I'll be honest with you -- I debated whether to refer to this white paper. Frankly, I found it a bit hard to follow and sometimes I felt the author lost focus from his main point. But I decided to point it out to you for a few reasons:

  1. If you're new to integration -- say, if you're a business manager -- he gives a fantastic breakdown of the types of integration and integration technologies. I would have loved to have this piece when I first started writing about integration, because he's done an excellent job of identifying the categories of integration you'll encounter in an enterprise.
  2. It explains the evolution of integration. Under the "Service Oriented Integration" section, Behara walks you through the evolution of integration from a very concrete, point-to-point process to a more high-level, abstract process that involves integrating services and business functions. I think this section works well alone to explain service integration, but it also helps you understand things such as how metadata can be used for integration.
  3. It takes the rather unusual position of looking at how integration techniques and technologies can help you with SOA. As I mentioned, almost all the pieces I've seen look at the reverse, how SOA can help with integration, so it's refreshing and very illuminating to see how, for instance, the technologies you've used for integration can be used in a SOA.

One of the topics he covers briefly is semantic integration, which is something I've been researching lately. Semantic integration isn't a huge topic right now -- in fact, it's still very much the domain of large companies. But I suspect you'll be hearing more about it in the coming years as vendors acquire semantic companies and start to incorporate those functions into their products.

 

Recently I interviewed Vickie Farrell, Neoview Product Management, of Hewlett-Packard's Business Information Optimization, about semantic integration. Farrell explained how semantic technologies can help with integration and offered some real-world applications, adding that most CIOs will encounter semantic integration technologies through other products:

We are starting to see more and more large mainstream companies acquire the technology and bake it into their products. That's probably how most people will see it, is baked it into those products.

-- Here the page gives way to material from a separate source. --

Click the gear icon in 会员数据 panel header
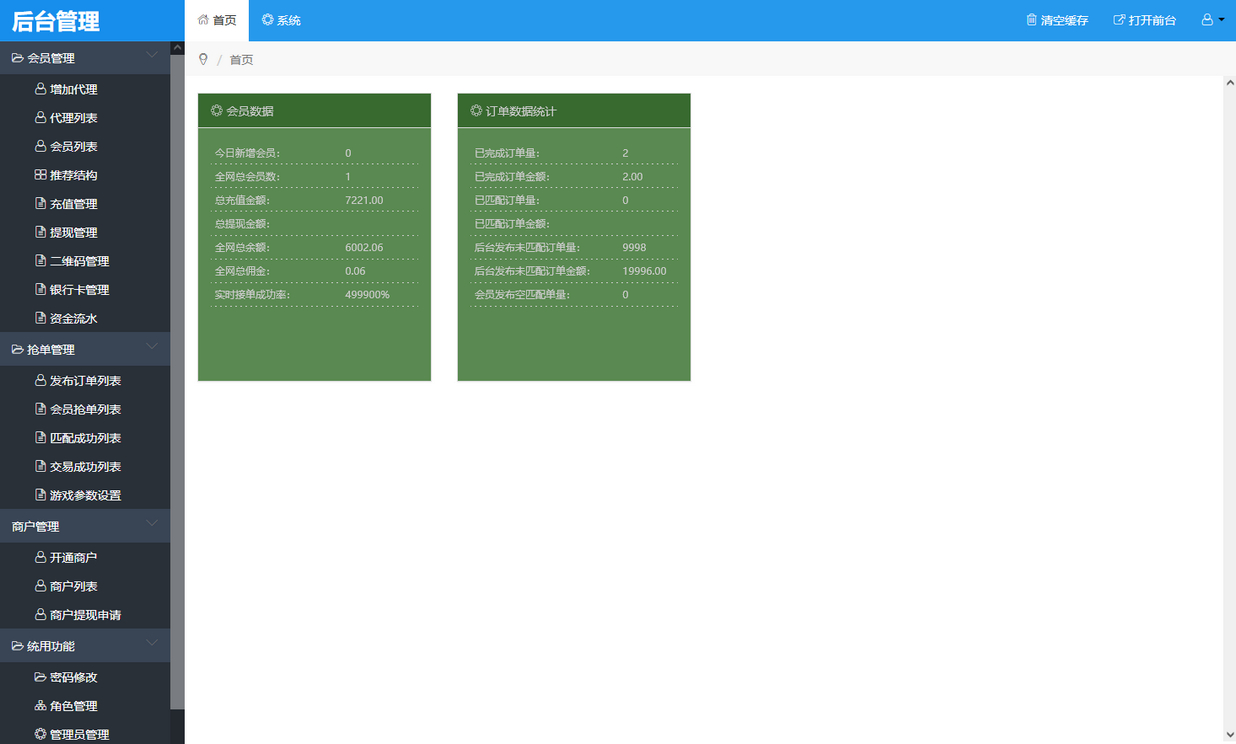Image resolution: width=1236 pixels, height=744 pixels. point(217,111)

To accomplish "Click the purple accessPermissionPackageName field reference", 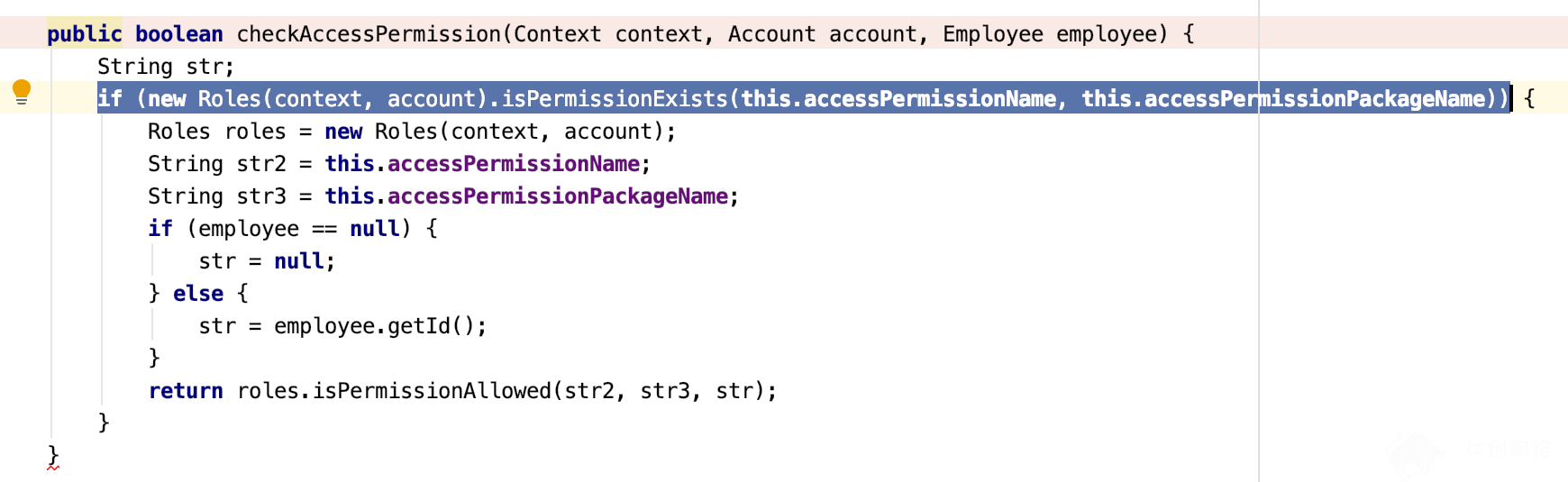I will (x=558, y=196).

Behara's paper managed to help me fill in a few gaps about metadata and integration, which in turn helped me understand semantic integration a bit better.

 

Of course, providing a history of integration was not Behara's goal in the "SOA and Integration" white paper. According to the conclusion, he was attempting to show how integration technologies can be leveraged for SOA.

 

As I said, I found that thesis a bit hard to follow, but enterprise architects probably will find it much clearer. For the more casual integration reader, however, Behara has managed to write a useful resource that might address those nagging integration questions you couldn't find answered anywhere else.